FRANKFURT, Germany — Volkswagen believed it could have amicably cleared up emissions-cheating allegations with U.S. authorities, and was instead caught off guard by public statements, according to a key company document revealed Monday. 

“The public announcement of the diesel issue by the (Environment Protection Agency) ... came as a surprise for the VW management at the time,” according to the company’s official written response to a lawsuit by German shareholders.

A copy of the 113-page document, which offers an update on the facts compiled so far in VW’s own investigation into the global scandal, was obtained by AFP. It was drawn up by the company’s lawyers as an initial statement of defense against accusations that it deliberately withheld market-sensitive information from investors. 

On top of still unquantifiable regulatory fines in a range of countries related to its ongoing emissions-cheating scandal, VW is facing a slew of legal suits, notably in the United States and Germany, from angry car owners. Shareholders are also seeking damages for the massive loss in the value of their stock.

They accuse VW of violating capital market disclosure rules, saying the carmaker knew about the irregularities long before the scandal broke and should have informed shareholders much earlier because they must have known it would affect the share price.

But according to the defense document, VW insists that the German shareholder lawsuits are “without merit” and that until “the violation of U.S. environmental regulations was announced” on Sept. 18, “there were no indications whatsoever of information with relevance for the stock price.” 

U.S. authorities had never unilaterally decided to go public with similar accusations against other carmakers, VW argued. 

On the contrary, even when allegations of potential violations of the U.S. Clean Air Act had been made, normally an appropriate solution was found with the U.S. authorities behind closed doors. 

“In the past, even in the case of so-called ‘defeat device’ infringements, a settlement was reached with other carmakers involving a manageable fine without the breach being made public,” VW argued. “And in this case, the employees of Volkswagen of America had the impression on the basis of constructive talks with the EPA that the diesel issue would not be made public unilaterally but that negotiations would continue.”

At that stage in September 2015, the negotiations between VW’s American subsidiary and the U.S. authorities had already been going on for more than a year. 
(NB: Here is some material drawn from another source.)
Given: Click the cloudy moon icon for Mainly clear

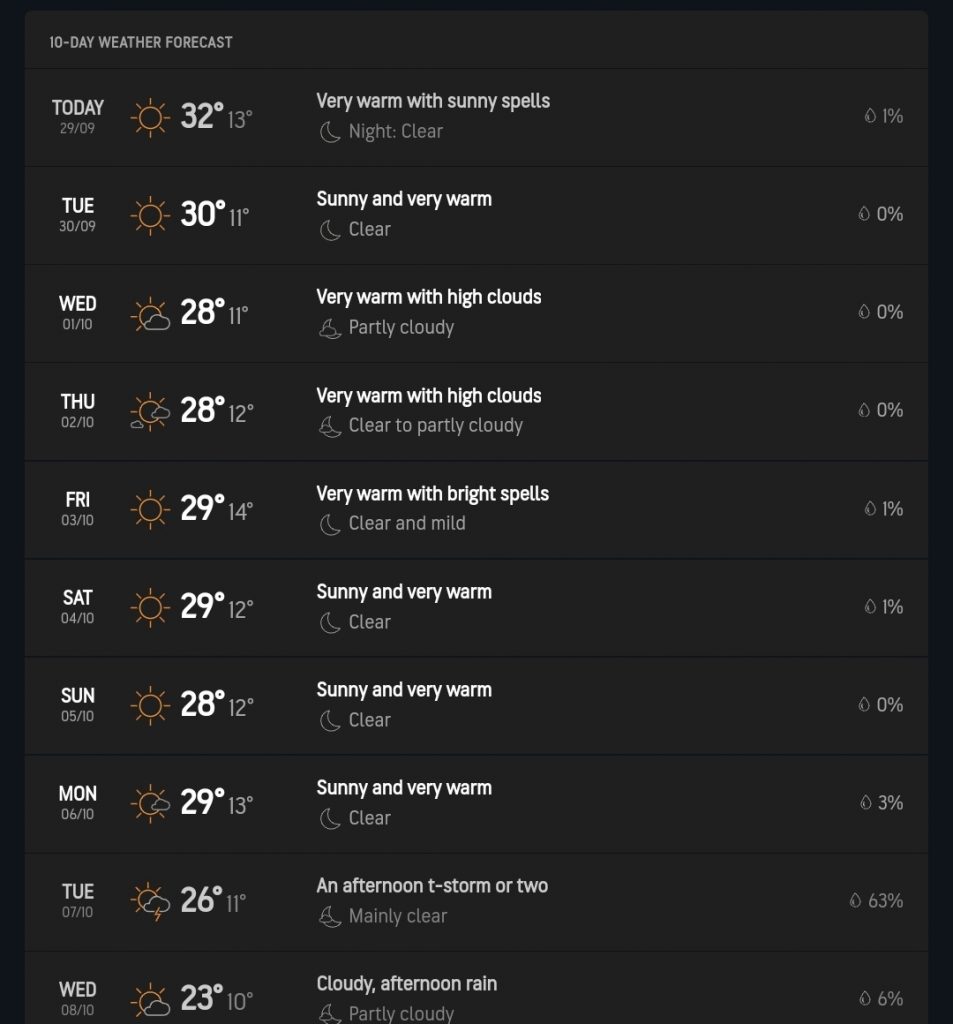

VW’s lawyers also sought to exonerate the group’s management in the affair, including former CEO Martin Winterkorn and other board members, current supervisory board chief Hans Dieter Poetsch among them. 

The company conceded that discussions had been held and memos exchanged at top management level, but the issue was simply one of a number other issues for board members. 

In the summer of 2015, Winterkorn ordered an investigation into the matter, but “individual technicians attempted to stonewall these internal reconnaissance efforts,” the report said. VW has insisted from the beginning that a small group of engineers was behind the scam.

The carmaker has begun making the necessary technical adjustments to the affected engines in Europe, but not yet in the United States where the necessary discussions are still ongoing.